Masih ada sejumlah undang-undang lain yang meski tidak berdampak secara material, tetapi merugikan kepentingan umat Islam seperti: UU Terorisme, UU Keamanan Nasional, UU Kesetaraan Jender, gugatan UU Pernikahan dan upaya legalisasi homoseksual. Semua itu adalah bukti ketidakberpihakan DPR kepada mayoritas Muslim di negeri ini. Undang-undang dan RUU tersebut menyiratkan besarnya pesanan asing kepada DPR untuk mengegolkan kepentingan mereka.
UU Terorisme dan RUU Keamanan Nasional isinya ditujukan untuk memberangus kelompok Islam yang memperjuangkan syariah dan anti-liberalisme serta neo-kolonialisme. Dengan undang-undang itu pihak asing memiliki payung hukum untuk mendiktekan kehendaknya kepada Pemerintah agar menjinakkan apa yang mereka sebut sebagai kelompok ‘garis keras’.
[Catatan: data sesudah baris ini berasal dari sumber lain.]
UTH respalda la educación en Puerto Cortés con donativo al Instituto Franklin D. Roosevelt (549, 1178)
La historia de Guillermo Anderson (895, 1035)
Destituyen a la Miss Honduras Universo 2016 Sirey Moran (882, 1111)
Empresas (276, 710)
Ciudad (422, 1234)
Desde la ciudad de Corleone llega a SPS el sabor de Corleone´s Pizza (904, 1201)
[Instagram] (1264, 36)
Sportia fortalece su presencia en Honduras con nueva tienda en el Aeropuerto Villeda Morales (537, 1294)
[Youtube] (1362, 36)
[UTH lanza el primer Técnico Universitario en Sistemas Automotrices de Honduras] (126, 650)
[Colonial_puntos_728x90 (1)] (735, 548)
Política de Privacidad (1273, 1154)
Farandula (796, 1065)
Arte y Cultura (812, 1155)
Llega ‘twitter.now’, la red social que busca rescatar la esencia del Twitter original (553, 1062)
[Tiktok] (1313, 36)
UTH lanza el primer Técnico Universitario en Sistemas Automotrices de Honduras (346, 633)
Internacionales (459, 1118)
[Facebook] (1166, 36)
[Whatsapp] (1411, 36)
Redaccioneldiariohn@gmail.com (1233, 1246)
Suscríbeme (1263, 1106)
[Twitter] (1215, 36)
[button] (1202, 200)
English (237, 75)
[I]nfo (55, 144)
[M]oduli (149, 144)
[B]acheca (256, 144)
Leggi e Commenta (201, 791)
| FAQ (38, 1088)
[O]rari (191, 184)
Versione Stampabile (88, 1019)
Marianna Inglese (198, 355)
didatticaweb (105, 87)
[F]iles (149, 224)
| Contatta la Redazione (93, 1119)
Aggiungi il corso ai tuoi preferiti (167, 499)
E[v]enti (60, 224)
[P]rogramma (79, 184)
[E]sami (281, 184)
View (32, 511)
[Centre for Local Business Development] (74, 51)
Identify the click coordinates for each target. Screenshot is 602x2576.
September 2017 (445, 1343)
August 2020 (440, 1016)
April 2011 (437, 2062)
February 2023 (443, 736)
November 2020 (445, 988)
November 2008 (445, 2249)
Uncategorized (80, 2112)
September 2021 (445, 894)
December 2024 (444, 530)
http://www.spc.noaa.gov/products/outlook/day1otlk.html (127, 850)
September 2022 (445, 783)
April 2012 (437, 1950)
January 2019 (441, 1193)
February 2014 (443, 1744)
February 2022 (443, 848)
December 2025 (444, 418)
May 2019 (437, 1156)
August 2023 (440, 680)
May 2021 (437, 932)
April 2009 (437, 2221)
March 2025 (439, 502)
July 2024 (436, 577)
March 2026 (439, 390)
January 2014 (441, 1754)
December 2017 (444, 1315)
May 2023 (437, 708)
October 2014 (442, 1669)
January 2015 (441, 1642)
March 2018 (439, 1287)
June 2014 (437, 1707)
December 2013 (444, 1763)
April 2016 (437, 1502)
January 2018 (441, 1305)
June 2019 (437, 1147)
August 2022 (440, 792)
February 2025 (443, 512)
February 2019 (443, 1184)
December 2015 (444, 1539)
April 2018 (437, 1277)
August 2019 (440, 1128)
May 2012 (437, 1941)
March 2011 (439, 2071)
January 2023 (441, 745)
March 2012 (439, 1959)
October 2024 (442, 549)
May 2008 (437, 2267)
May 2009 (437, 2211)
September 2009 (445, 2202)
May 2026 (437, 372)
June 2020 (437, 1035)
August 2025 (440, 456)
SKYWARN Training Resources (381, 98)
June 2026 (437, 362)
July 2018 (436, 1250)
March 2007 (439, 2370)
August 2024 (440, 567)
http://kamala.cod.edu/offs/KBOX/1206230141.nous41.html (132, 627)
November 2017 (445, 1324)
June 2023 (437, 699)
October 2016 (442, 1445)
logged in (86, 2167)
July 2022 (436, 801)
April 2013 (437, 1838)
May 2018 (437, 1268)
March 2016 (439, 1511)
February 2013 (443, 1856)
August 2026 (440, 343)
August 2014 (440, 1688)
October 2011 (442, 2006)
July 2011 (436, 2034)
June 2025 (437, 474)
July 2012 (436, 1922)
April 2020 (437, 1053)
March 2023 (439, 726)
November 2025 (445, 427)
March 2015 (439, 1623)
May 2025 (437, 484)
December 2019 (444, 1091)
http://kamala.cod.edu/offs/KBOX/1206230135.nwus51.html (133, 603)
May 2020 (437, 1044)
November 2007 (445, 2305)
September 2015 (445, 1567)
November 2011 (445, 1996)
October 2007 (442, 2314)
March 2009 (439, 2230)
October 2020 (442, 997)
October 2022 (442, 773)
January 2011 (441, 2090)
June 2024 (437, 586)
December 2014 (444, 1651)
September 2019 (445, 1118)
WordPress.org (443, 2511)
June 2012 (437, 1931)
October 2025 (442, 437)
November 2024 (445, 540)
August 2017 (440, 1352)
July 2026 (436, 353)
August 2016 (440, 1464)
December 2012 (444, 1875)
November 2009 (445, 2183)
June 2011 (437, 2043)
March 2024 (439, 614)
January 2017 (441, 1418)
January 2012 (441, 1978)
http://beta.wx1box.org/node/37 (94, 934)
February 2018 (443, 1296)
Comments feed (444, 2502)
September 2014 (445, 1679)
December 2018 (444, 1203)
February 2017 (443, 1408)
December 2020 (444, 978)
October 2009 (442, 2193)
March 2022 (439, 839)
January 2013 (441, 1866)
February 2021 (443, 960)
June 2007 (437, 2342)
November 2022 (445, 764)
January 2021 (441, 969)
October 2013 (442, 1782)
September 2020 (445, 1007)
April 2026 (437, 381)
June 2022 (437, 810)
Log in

Kepentingan asing untuk menciptakan tatanan masyarakat liberal tercermin dari bermunculannya RUU Kesetaraan Jender, Legalisasi Homoseksual dan yang terakhir adalah gugatan UU Pernikahan. Aneh bila anggota Dewan yang katanya representasi rakyat justru merancang—apalagi bila mengesahkan—undang-undang yang isinya justru merugikan dan merusak konstituen mereka sendiri.
Selain tidak berpihak pada kepentingan rakyat, DPR juga dituding ‘rajin’ menghabiskan anggaran secara boros. Untuk menyusun satu RUU usulan DPR, anggaran yang digunakan sekitar Rp 1,8 miliar pada tahun 2011 dan meningkat menjadi Rp 5,2 miliar pada tahun 2012. Padahal kinerja DPR periode 2009-2014 dinilai buruk. Sepanjang lima tahun bekerja DPR hanya menghasilkan 59 UU.
Spirit Sekularisme-Liberalisme
Semestinya umat sadar bahwa sampai kapan pun DPR musykil memperjuangkan aspirasi publik, apatah lagi kepentingan umat Islam. Pasalnya, demokrasi yang ditegakkan di manapun akan selalu mensyaratkan sekularisme, pemisahan agama dari kehidupan, dan pemisahan agama dari pemerintahan. Kehadiran parpol Islam di gedung bundar tidak banyak memberikan pengaruh signifikan kepada umat karena mereka juga terbelenggu dengan syarat ini. Pertimbangan penyusunan dan pengesahan RUU bukanlah asas Islam, tetapi kepentingan. Mekanisme pengambilan-nya pun acap menggunakan pemungutan suara. Cara seperti ini jelas batil untuk menetapkan sesuatu itu haram atau halal.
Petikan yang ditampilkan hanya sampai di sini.